You know what’s really weird and bizarre? Every once in a while I get an absolute moment of clarity. Just this morning, as I was about to get off my exercise machine, it was like someone flipped a switch and I had a moment of normalness. Well, it was, the closest way I can describe it, it was a moment of happiness, but it was very brief, and then it went back to, well, Hell. It was like someone flipped a switch back. You know, I said it before, but I’ll say it again. If you can bottle the way I feel, you could make a fortune. Some people pay a lot of money to feel the way I feel right now. But for 24/7, I don’t think so. Anyway, it was good to feel normal even if it was for a second.

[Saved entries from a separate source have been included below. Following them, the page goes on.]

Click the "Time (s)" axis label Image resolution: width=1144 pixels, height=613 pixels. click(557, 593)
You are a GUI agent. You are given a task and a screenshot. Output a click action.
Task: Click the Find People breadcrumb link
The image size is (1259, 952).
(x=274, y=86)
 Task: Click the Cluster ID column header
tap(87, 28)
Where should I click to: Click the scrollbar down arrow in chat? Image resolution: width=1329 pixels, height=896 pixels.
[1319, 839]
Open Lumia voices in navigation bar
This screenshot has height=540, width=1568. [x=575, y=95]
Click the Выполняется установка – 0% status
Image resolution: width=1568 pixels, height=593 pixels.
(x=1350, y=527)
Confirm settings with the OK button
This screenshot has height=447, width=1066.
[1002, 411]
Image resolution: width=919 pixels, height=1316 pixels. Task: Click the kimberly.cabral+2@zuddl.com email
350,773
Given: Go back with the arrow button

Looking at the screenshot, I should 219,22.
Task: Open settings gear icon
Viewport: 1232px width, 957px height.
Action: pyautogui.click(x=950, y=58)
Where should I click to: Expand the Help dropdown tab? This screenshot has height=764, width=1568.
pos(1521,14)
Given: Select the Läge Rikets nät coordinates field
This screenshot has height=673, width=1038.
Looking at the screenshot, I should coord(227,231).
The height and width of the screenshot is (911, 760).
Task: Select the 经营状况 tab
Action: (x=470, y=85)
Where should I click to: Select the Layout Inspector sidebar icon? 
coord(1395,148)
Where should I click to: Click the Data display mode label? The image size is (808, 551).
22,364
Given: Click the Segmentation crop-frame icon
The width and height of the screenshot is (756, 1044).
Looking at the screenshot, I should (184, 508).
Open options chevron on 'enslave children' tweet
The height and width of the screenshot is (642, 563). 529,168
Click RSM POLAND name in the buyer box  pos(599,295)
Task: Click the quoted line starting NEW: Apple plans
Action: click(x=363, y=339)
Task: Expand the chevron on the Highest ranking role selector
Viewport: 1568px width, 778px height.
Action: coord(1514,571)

You know what’s worse than monday morning while it’s raining? Nothing. That’s just a profound thought I share with you. There is one worse thing, and that’s letting your 7 year old daughter drive your power chair. She totally T-boned me. I was in my backup wheelchair when she rammed me. I think it was on purpose. She was having fun though. Luckily it doesn’t go that fast and it has a governor on it. Plus, for some reason, the dog stays at the other side of the house. Smart dog.
You know, when you have traumatic brain injury, you really got to pace yourself. I’m exhausted from my daughter’s visit. Mind you, it was all worth it, but you know, the visit, plus everything else really makes me tired. You’ve got to pace yourself. My friend here reminded me, sarcastically I might say, “Gee, I never heard you say that before.” Maybe I am 93.
By the way, here’s a picture of me and my heart. I paint a heart almost every day, for my daughter. And no comment like, “Brian, you got so OLD. What the hell?” Especially you my friend in Australia. May I remind you of a time when people thought I was your son. And on top of that, your real son said to your wife, “When’s that big kid coming back?”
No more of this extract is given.